[Work to complete] Write out exactly the lines of the entries below from the one holding "Open the clipboard dropdown arrow" to the one holding "Given: Click the before Expiry text", inclusive, and leave out all other lines.

[Provided data]
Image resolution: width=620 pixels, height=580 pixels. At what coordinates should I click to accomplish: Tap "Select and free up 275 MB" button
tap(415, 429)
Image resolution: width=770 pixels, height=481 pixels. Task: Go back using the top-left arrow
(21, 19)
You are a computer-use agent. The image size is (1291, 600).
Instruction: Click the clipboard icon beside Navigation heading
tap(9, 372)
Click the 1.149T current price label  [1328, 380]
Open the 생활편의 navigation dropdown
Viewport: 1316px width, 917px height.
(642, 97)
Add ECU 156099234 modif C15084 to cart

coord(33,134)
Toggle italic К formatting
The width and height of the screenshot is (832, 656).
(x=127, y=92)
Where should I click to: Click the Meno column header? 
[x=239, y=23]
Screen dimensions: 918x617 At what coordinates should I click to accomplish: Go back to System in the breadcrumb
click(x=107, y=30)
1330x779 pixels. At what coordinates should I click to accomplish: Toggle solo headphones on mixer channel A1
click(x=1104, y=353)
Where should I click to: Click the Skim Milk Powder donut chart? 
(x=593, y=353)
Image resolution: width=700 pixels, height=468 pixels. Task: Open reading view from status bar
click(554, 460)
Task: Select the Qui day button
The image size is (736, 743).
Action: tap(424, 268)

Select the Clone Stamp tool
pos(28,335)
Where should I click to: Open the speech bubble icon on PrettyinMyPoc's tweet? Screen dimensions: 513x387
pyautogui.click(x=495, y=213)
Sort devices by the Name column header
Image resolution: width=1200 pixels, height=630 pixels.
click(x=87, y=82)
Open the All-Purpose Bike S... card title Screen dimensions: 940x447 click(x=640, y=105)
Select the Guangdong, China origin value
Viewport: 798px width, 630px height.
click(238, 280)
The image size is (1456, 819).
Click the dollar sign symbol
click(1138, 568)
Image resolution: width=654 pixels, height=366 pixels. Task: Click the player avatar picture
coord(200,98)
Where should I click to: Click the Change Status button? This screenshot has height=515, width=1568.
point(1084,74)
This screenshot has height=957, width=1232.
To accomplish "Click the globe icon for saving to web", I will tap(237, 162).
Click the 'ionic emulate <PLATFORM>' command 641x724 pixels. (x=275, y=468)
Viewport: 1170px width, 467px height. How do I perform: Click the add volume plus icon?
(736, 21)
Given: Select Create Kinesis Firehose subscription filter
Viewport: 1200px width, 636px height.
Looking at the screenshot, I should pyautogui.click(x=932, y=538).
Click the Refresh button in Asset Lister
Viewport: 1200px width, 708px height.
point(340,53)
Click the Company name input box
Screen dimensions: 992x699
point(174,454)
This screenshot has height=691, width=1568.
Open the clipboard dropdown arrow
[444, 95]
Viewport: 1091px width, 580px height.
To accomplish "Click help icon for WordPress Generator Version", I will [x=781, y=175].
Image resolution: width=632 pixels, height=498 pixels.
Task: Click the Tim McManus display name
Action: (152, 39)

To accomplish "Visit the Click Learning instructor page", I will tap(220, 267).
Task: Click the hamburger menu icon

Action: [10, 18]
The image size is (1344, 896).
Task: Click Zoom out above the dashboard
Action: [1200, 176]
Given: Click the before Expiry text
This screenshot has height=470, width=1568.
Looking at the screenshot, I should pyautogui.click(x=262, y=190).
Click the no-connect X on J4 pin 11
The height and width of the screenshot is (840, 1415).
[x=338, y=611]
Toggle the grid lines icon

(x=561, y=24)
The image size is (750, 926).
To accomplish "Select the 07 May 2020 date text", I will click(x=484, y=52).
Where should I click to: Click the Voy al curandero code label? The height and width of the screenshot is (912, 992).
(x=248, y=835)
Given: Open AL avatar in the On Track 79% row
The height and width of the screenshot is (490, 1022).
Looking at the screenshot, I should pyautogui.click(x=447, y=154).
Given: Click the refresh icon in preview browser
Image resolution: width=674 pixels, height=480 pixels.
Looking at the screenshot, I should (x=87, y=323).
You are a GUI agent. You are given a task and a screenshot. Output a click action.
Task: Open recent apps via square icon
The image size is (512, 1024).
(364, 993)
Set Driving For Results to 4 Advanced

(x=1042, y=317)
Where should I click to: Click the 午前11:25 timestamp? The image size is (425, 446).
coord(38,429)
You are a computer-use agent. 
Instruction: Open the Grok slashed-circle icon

[Answer for this exercise]
Open the clipboard dropdown arrow
[444, 95]
Viewport: 1091px width, 580px height.
To accomplish "Click help icon for WordPress Generator Version", I will [x=781, y=175].
Image resolution: width=632 pixels, height=498 pixels.
Task: Click the Tim McManus display name
Action: (152, 39)

To accomplish "Visit the Click Learning instructor page", I will tap(220, 267).
Task: Click the hamburger menu icon

Action: [10, 18]
The image size is (1344, 896).
Task: Click Zoom out above the dashboard
Action: [1200, 176]
Given: Click the before Expiry text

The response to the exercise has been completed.